Genus of dragonflies

Austroepigomphus is a genus of dragonflies in the family Gomphidae.
The species are medium-sized with black and yellow markings. Segment 9 and segment 10 of their abdomen are stretched. They are commonly known as hunters. The three species of Austroepigomphus are found on the eastern and northern areas of the Australian continent.

==Taxonomy==
In 1951, F.C. Fraser described the genus Austroepigomphus and assigned Onychogomphus praeruptus Selys, 1857, by original designation, as the type specimen. In 1991, Tony Watson sunk the name Austroepigomphus to subgenus status. Recent research has seen the name Austroepigomphus raised to genus level once again.

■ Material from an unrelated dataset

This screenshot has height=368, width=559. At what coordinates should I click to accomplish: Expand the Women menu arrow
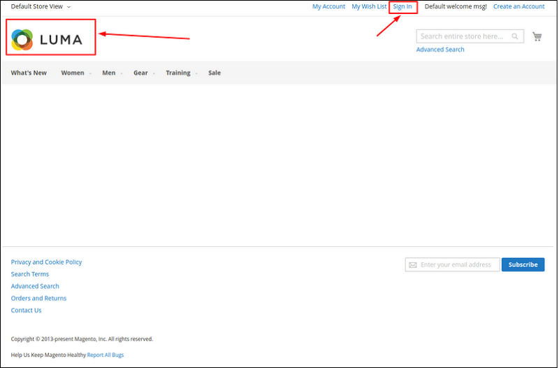pos(90,73)
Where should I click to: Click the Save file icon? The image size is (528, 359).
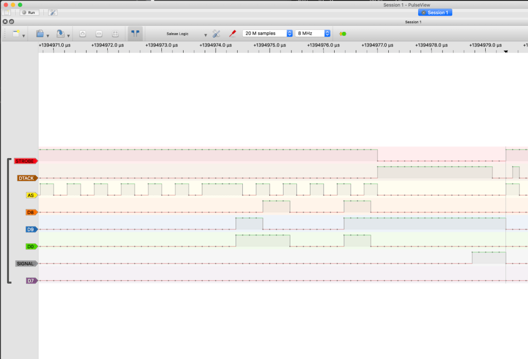point(60,34)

Austroepigomphus may also be considered to have two subgenera: Austroepigomphus, with a single species, and Xerogomphus, with two species.

==Species==
The genus Austroepigomphus includes three species:
- Austroepigomphus praeruptus (Selys, 1857) - twinspot hunter
- Austroepigomphus gordoni (Watson, 1962) - western red hunter
- Austroepigomphus turneri (Martin, 1901) - flame-tipped hunter

==Etymology==
The genus name Austroepigomphus combines the prefix austro- (from Latin auster, meaning “south wind”, hence “southern”) with Epigomphus, a genus name derived from the Greek prefix ἐπί (epi, “upon” or “on”) and Gomphus, a genus of dragonflies. The name refers to a southern representative of that group.